▶ **Directions**: Go through the entries below and count the lines holding the word "Given". Reply with only the number, please.

[[ The input, beginning ]]

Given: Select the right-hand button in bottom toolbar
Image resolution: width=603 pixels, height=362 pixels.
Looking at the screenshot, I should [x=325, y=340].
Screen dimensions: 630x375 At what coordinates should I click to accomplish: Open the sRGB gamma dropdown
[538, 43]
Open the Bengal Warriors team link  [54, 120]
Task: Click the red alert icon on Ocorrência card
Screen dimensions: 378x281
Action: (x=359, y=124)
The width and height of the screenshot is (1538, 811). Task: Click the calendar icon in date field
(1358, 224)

[[ The input, end ]]
[[ The input, beginning ]]

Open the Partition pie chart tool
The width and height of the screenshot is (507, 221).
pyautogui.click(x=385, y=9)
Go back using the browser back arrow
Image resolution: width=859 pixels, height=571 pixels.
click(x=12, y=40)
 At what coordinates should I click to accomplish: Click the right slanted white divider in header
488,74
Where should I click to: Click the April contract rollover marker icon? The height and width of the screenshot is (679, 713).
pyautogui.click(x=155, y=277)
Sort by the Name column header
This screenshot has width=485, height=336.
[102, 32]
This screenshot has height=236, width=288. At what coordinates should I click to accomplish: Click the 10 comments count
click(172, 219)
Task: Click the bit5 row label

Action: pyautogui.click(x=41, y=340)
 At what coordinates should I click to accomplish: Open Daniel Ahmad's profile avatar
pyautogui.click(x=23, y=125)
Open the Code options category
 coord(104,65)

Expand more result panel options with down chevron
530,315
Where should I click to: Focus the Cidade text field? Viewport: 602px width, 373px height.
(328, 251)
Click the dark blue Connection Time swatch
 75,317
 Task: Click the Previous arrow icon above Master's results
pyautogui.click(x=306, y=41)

[[ The input, end ]]
[[ The input, beginning ]]

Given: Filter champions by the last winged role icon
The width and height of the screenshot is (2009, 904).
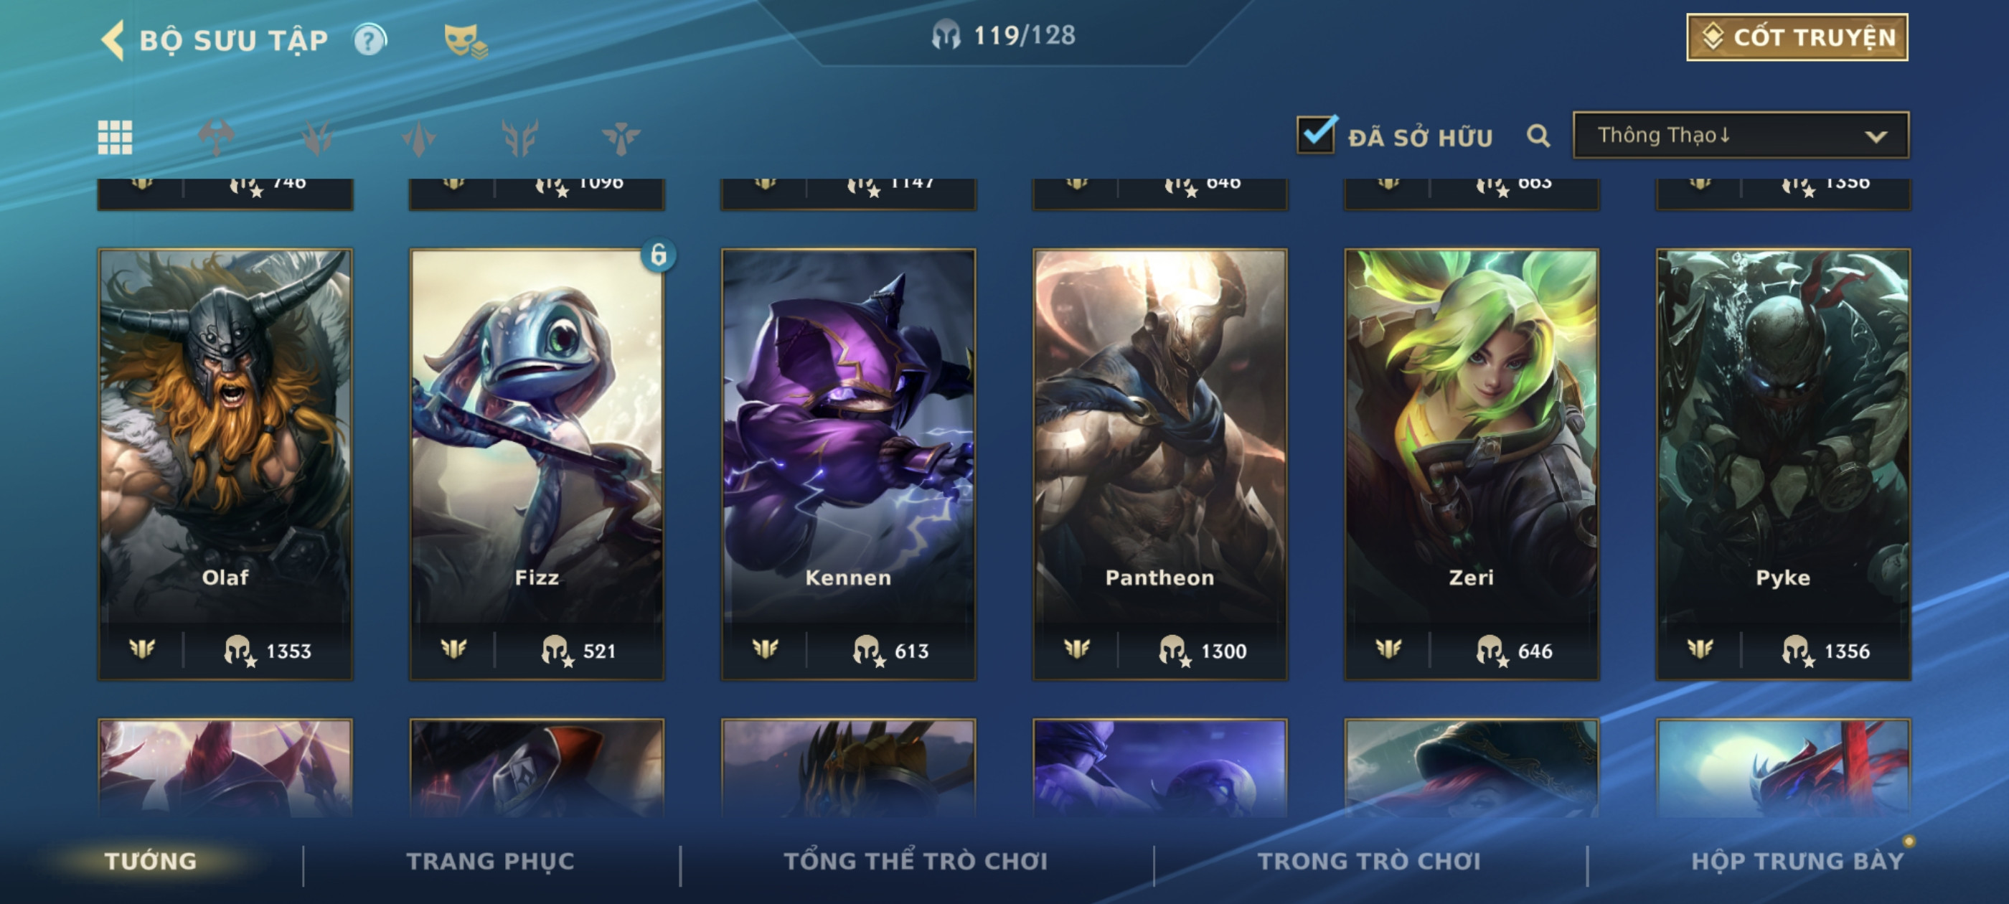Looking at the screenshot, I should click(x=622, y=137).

[[ The input, end ]]

▶ **Written reply**: 2